Collected data entries
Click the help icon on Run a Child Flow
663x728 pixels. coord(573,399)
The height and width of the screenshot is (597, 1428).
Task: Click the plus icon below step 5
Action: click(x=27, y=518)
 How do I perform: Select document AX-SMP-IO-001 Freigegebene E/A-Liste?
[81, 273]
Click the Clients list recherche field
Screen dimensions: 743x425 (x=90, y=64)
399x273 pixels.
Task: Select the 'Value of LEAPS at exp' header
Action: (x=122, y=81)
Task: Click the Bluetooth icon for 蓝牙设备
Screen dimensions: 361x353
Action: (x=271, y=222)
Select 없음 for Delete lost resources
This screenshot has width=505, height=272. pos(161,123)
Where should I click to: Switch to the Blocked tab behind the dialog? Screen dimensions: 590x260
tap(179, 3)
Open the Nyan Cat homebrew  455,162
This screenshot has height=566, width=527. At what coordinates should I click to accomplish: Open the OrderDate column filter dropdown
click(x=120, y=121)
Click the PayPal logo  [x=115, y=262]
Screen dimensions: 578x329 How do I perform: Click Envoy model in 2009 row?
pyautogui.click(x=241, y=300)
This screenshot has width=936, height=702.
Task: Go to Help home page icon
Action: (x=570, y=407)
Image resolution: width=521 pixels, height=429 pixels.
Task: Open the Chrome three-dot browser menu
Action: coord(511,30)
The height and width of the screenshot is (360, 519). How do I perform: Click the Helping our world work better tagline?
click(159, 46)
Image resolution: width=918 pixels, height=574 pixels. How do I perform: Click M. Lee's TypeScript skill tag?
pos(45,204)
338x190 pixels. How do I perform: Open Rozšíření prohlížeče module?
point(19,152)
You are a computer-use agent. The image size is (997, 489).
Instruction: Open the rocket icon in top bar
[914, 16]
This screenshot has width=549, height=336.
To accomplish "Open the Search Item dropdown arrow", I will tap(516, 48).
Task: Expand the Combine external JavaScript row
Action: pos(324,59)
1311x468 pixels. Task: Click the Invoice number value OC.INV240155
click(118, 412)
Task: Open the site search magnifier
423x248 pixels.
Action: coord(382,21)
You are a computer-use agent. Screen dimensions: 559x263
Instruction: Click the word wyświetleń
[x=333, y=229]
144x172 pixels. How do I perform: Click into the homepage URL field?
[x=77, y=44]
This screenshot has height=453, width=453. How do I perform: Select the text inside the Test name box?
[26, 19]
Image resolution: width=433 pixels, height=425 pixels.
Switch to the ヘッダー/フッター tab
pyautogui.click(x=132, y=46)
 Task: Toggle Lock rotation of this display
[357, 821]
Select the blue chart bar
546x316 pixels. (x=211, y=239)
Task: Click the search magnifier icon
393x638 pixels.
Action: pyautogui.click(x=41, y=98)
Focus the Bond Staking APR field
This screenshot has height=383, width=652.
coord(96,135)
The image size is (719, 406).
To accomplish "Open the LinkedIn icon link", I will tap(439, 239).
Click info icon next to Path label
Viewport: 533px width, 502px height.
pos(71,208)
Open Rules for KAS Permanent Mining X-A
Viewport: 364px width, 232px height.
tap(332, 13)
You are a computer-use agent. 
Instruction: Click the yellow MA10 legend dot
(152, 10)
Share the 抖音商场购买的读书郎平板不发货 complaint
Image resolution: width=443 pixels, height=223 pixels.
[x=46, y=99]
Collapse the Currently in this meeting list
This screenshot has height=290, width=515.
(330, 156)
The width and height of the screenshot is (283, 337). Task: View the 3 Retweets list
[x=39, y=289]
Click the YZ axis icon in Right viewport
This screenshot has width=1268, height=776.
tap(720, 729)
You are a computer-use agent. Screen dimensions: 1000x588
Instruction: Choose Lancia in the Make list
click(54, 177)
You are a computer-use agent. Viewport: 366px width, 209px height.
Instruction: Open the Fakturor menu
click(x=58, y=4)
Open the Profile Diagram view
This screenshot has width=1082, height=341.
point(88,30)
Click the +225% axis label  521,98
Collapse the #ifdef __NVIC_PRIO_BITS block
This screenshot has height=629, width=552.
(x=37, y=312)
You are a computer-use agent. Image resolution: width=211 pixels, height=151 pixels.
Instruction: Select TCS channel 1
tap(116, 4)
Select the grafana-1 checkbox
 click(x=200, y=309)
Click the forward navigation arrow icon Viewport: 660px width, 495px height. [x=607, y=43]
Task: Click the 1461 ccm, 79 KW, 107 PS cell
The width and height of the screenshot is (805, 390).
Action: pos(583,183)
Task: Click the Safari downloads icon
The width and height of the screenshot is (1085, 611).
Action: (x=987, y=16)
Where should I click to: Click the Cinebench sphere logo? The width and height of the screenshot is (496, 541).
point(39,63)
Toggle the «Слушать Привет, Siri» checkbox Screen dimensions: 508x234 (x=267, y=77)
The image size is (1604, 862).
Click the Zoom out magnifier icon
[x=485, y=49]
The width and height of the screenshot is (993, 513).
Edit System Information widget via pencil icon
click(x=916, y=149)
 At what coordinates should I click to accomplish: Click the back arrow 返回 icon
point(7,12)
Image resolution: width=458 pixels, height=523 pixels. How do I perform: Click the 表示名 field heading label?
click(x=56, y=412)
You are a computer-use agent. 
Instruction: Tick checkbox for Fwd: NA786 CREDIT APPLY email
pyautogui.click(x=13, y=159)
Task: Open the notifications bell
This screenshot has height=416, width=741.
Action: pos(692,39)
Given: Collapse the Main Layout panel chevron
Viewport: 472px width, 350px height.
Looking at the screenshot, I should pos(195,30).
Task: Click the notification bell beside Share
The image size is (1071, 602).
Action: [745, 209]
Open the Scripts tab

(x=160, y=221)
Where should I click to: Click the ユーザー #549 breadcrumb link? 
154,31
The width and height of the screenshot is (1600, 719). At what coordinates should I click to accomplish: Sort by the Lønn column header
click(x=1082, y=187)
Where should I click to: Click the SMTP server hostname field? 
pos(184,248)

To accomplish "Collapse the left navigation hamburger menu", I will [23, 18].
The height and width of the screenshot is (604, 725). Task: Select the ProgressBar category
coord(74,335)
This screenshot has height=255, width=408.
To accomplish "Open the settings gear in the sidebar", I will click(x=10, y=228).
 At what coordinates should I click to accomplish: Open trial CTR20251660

#### [WHAT YOU NEED TO DO]
Return the data exactly, every line included.

#### [YOUR RESPONSE]
Click the help icon on Run a Child Flow
663x728 pixels. coord(573,399)
The height and width of the screenshot is (597, 1428).
Task: Click the plus icon below step 5
Action: click(x=27, y=518)
 How do I perform: Select document AX-SMP-IO-001 Freigegebene E/A-Liste?
[81, 273]
Click the Clients list recherche field
Screen dimensions: 743x425 (x=90, y=64)
399x273 pixels.
Task: Select the 'Value of LEAPS at exp' header
Action: (x=122, y=81)
Task: Click the Bluetooth icon for 蓝牙设备
Screen dimensions: 361x353
Action: (x=271, y=222)
Select 없음 for Delete lost resources
This screenshot has width=505, height=272. pos(161,123)
Where should I click to: Switch to the Blocked tab behind the dialog? Screen dimensions: 590x260
tap(179, 3)
Open the Nyan Cat homebrew  455,162
This screenshot has height=566, width=527. At what coordinates should I click to accomplish: Open the OrderDate column filter dropdown
click(x=120, y=121)
Click the PayPal logo  [x=115, y=262]
Screen dimensions: 578x329 How do I perform: Click Envoy model in 2009 row?
pyautogui.click(x=241, y=300)
This screenshot has width=936, height=702.
Task: Go to Help home page icon
Action: (x=570, y=407)
Image resolution: width=521 pixels, height=429 pixels.
Task: Open the Chrome three-dot browser menu
Action: coord(511,30)
The height and width of the screenshot is (360, 519). How do I perform: Click the Helping our world work better tagline?
click(159, 46)
Image resolution: width=918 pixels, height=574 pixels. How do I perform: Click M. Lee's TypeScript skill tag?
pos(45,204)
338x190 pixels. How do I perform: Open Rozšíření prohlížeče module?
point(19,152)
You are a computer-use agent. The image size is (997, 489).
Instruction: Open the rocket icon in top bar
[914, 16]
This screenshot has width=549, height=336.
To accomplish "Open the Search Item dropdown arrow", I will tap(516, 48).
Task: Expand the Combine external JavaScript row
Action: pos(324,59)
1311x468 pixels. Task: Click the Invoice number value OC.INV240155
click(118, 412)
Task: Open the site search magnifier
423x248 pixels.
Action: coord(382,21)
You are a computer-use agent. Screen dimensions: 559x263
Instruction: Click the word wyświetleń
[x=333, y=229]
144x172 pixels. How do I perform: Click into the homepage URL field?
[x=77, y=44]
This screenshot has height=453, width=453. How do I perform: Select the text inside the Test name box?
[26, 19]
Image resolution: width=433 pixels, height=425 pixels.
Switch to the ヘッダー/フッター tab
pyautogui.click(x=132, y=46)
 Task: Toggle Lock rotation of this display
[357, 821]
Select the blue chart bar
546x316 pixels. (x=211, y=239)
Task: Click the search magnifier icon
393x638 pixels.
Action: pyautogui.click(x=41, y=98)
Focus the Bond Staking APR field
This screenshot has height=383, width=652.
coord(96,135)
The image size is (719, 406).
To accomplish "Open the LinkedIn icon link", I will tap(439, 239).
Click info icon next to Path label
Viewport: 533px width, 502px height.
pos(71,208)
Open Rules for KAS Permanent Mining X-A
Viewport: 364px width, 232px height.
tap(332, 13)
You are a computer-use agent. 
Instruction: Click the yellow MA10 legend dot
(152, 10)
Share the 抖音商场购买的读书郎平板不发货 complaint
Image resolution: width=443 pixels, height=223 pixels.
[x=46, y=99]
Collapse the Currently in this meeting list
This screenshot has height=290, width=515.
(330, 156)
The width and height of the screenshot is (283, 337). Task: View the 3 Retweets list
[x=39, y=289]
Click the YZ axis icon in Right viewport
This screenshot has width=1268, height=776.
tap(720, 729)
You are a computer-use agent. Screen dimensions: 1000x588
Instruction: Choose Lancia in the Make list
click(54, 177)
You are a computer-use agent. Viewport: 366px width, 209px height.
Instruction: Open the Fakturor menu
click(x=58, y=4)
Open the Profile Diagram view
This screenshot has width=1082, height=341.
point(88,30)
Click the +225% axis label  521,98
Collapse the #ifdef __NVIC_PRIO_BITS block
This screenshot has height=629, width=552.
(x=37, y=312)
You are a computer-use agent. Image resolution: width=211 pixels, height=151 pixels.
Instruction: Select TCS channel 1
tap(116, 4)
Select the grafana-1 checkbox
 click(x=200, y=309)
Click the forward navigation arrow icon Viewport: 660px width, 495px height. [x=607, y=43]
Task: Click the 1461 ccm, 79 KW, 107 PS cell
The width and height of the screenshot is (805, 390).
Action: pos(583,183)
Task: Click the Safari downloads icon
The width and height of the screenshot is (1085, 611).
Action: (x=987, y=16)
Where should I click to: Click the Cinebench sphere logo? The width and height of the screenshot is (496, 541).
point(39,63)
Toggle the «Слушать Привет, Siri» checkbox Screen dimensions: 508x234 (x=267, y=77)
The image size is (1604, 862).
Click the Zoom out magnifier icon
[x=485, y=49]
The width and height of the screenshot is (993, 513).
Edit System Information widget via pencil icon
click(x=916, y=149)
 At what coordinates should I click to accomplish: Click the back arrow 返回 icon
point(7,12)
Image resolution: width=458 pixels, height=523 pixels. How do I perform: Click the 表示名 field heading label?
click(x=56, y=412)
You are a computer-use agent. 
Instruction: Tick checkbox for Fwd: NA786 CREDIT APPLY email
pyautogui.click(x=13, y=159)
Task: Open the notifications bell
This screenshot has height=416, width=741.
Action: pos(692,39)
Given: Collapse the Main Layout panel chevron
Viewport: 472px width, 350px height.
Looking at the screenshot, I should pos(195,30).
Task: Click the notification bell beside Share
The image size is (1071, 602).
Action: [745, 209]
Open the Scripts tab

(x=160, y=221)
Where should I click to: Click the ユーザー #549 breadcrumb link? 
154,31
The width and height of the screenshot is (1600, 719). At what coordinates should I click to accomplish: Sort by the Lønn column header
click(x=1082, y=187)
Where should I click to: Click the SMTP server hostname field? 
pos(184,248)

To accomplish "Collapse the left navigation hamburger menu", I will [23, 18].
The height and width of the screenshot is (604, 725). Task: Select the ProgressBar category
coord(74,335)
This screenshot has height=255, width=408.
To accomplish "Open the settings gear in the sidebar", I will click(x=10, y=228).
 At what coordinates should I click to accomplish: Open trial CTR20251660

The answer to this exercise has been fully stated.